Aspocomp complies with the Market Abuse Regulation (MAR) and its implementing provisions, the legislation in force, Nasdaq Helsinki’s Guidelines for Insiders, as well as the instructions issued by the Finnish Financial Supervisory Authority and the European Securities and Markets Authority (ESMA). Aspocomp’s Insider Rules have been drawn up in compliance with the above laws and regulations, and also include company-specific clarifications. These Insider Rules have been approved by Aspocomp’s Board of Directors and are binding to all personnel. The Insider Rules have been distributed to all the company’s insiders.
The use and disclosure of inside information is prohibited. The prohibition against insider dealing and unlawful disclosure of inside information covers all natural and legal persons who have inside information, regardless of how and where they have obtained the information, when the person knows or ought to know that he or she possesses inside information.
The Market Abuse Regulation ((EU) N:o 596/2014, ”MAR”) entered into force on July 3, 2016. As a result of the MAR regulation, Aspocomp no longer has public insiders. Aspocomp maintains an insider list of persons who have access to inside information on the company and who work on tasks, whether on the basis of contracts or otherwise, that provide them with access to such information. The company also maintains a list of all persons in managerial positions and persons closely associated with them. Insider lists are not publicly available.

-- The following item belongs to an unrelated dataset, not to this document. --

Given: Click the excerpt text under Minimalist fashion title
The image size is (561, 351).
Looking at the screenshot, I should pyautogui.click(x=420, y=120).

As the public insider register was discontinued, Aspocomp’s obligation to disclose the transactions of persons in managerial positions and their closely associated persons has changed as of July 3, 2016. Persons in managerial positions and their closely associated persons are obligated to notify both the company and the Financial Supervisory Authority of any transactions on their own account in the company’s shares or debt-based instruments or related derivatives or other financial instruments. Aspocomp is obligated to disclose such a transaction no later than within three (3) working days of the date of the transaction. Published notifications of transactions by managers and their closely associated persons can be read here.
Insider control and closed window
The company ensures that all persons who have access to inside information recognize the legal and regulatory obligations related to this and are aware of applicable penalties for insider trading and illegal disclosure of inside information. A project-specific insider list is drawn up every time the company has an ongoing project.
Aspocomp’s managers are not allowed to trade Aspocomp’s securities for a period of 30 days prior to the publication of the company’s financial statement bulletin and interim reports (so-called “closed window”). Trading in the company’s financial instruments on one’s own behalf or for a third party, whether directly or indirectly, is forbidden during the closed window.
In addition, the company has set a closed window of 30 days prior to the publication of the company’s financial statement bulletin and interim reports for the individuals involved in the preparation, drafting and publication of the company’s financial reports.
Aspocomp’s financial calendar will be published annually in advance in a stock exchange release.
Project-specific insiders are not allowed to trade Aspocomp’s securities before the project has been made public or discontinued.
Instructions for reporting on infringements (whistleblowing)
All persons employed by Aspocomp may report a suspected abuse of regulations and provisions concerning the financial market, including activities in contravention of the insider guidelines of the company and Nasdaq Helsinki Oy, through an independent channel within the company (and anonymously if they wish).